PySerial makes Python a great tool for serial communications from a computer, as it can be easily combined with other powerful Python libraries to create full-scale applications. In my case, I’m using PyQt with its plotting supplementary PyQwt to create nice "live" plotting applications, that can be combined with the serial port. Here’s a demo:
Download plotting_data_monitor.zip – it’s a small demo application written in Python that requires the following modules to be installed on your machine:
What does it do? Well, it basically shows how to combine all these powers of Python into a single application in a simple way. You can choose a serial port and then run the monitor (all via the menu). If another program is sending data to the specified port, you’ll see the plot updating "in real time":
If you have nothing sending data to your machine, no worries. If you’ve installed com0com or a similar virtual port emulator like I explained here, configure it to connect two ports together.
Then, download sender_sim.py which is a very simple data-sending script (the data it provides is a pleasant pseudo-randomized sinusoid). You may want to change the port name hard-coded in it, if your port numbers are different.
When both this sender and the monitor run on the same machine, you’ll be able to see the live plotting. Note that I’ve added a couple of extra features from PyQwt:
- A "thermo" bar that shows the average temperature
- A knob that sets how often the monitor updates the screen
These widgets, and a few others, make PyQwt quite a nice library for emulating Labview-type "lab control" applications in Python. I recommend it highly.
How does it work
The monitor is a toy demo, but it’s based on a few powerful tools I use for real applications. For example, the serial communication itself is performed in a separate thread (in the com_monitor module). The thread issues blocking reads on the serial port in a loop, and communicates the data to the GUI via a Queue (together with an accurate timestamp for every data chunk received). This is a robust and safe implementation that can be used for many kinds of GUI-based monitoring applications.
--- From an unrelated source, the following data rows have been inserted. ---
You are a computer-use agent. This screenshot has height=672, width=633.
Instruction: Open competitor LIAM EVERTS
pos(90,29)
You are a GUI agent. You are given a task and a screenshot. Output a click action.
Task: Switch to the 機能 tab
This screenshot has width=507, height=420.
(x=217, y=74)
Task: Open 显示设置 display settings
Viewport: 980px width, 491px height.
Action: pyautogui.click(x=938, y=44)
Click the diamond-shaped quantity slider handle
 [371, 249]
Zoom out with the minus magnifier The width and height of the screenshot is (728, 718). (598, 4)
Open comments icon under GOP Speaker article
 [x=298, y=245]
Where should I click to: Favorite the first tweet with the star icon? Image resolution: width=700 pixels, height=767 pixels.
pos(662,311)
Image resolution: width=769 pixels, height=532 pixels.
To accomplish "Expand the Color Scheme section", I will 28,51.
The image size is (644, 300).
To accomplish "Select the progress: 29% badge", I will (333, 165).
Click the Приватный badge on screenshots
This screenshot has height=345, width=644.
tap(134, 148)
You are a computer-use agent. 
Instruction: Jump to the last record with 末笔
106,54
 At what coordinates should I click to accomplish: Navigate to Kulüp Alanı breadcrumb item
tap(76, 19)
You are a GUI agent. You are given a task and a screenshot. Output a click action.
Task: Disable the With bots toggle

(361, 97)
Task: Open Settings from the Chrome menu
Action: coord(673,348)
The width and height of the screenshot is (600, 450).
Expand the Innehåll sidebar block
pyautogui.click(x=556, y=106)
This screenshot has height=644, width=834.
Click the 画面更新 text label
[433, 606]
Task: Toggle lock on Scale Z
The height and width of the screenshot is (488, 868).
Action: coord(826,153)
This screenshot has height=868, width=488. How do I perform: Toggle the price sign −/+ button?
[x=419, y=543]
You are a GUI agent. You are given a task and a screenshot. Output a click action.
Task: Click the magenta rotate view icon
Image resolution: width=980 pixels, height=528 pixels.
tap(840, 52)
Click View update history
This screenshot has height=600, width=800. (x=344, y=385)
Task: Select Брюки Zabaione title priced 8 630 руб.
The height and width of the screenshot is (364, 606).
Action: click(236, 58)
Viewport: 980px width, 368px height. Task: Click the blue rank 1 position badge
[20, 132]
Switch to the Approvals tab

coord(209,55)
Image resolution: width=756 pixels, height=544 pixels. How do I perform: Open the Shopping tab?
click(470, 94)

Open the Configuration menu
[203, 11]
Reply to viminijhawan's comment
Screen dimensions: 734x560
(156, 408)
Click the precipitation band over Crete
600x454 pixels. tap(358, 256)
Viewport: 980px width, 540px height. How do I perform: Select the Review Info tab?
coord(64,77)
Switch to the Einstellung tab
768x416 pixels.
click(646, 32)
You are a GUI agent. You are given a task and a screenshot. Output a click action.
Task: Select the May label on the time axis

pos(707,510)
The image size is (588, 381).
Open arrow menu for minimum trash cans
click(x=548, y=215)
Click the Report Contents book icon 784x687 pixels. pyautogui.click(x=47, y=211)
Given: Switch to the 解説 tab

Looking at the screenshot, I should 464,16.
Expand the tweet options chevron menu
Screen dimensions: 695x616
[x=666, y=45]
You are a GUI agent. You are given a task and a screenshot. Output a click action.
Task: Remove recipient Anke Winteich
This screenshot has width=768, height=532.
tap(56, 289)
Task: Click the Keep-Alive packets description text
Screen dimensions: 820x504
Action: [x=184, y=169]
The GUI itself is updated using a periodic timer (QTimer) that runs whenever the monitor is running. The timer event handler checks whether new data has arrived from the monitor and updates the display widgets accordingly.
The rest of the code is your usual PyQt bureaucracy – creating the menu, the status bar, the GUI widgets, laying everything out nicely and connecting events.
I hope people will find this code useful. If you have trouble running it or understanding how it works, let me know. I recommend using the latest Python 2.6 versions of all the required modules. I checked it only on Windows, but there’s no reason whatsoever for it not to run on other OSes out of the box.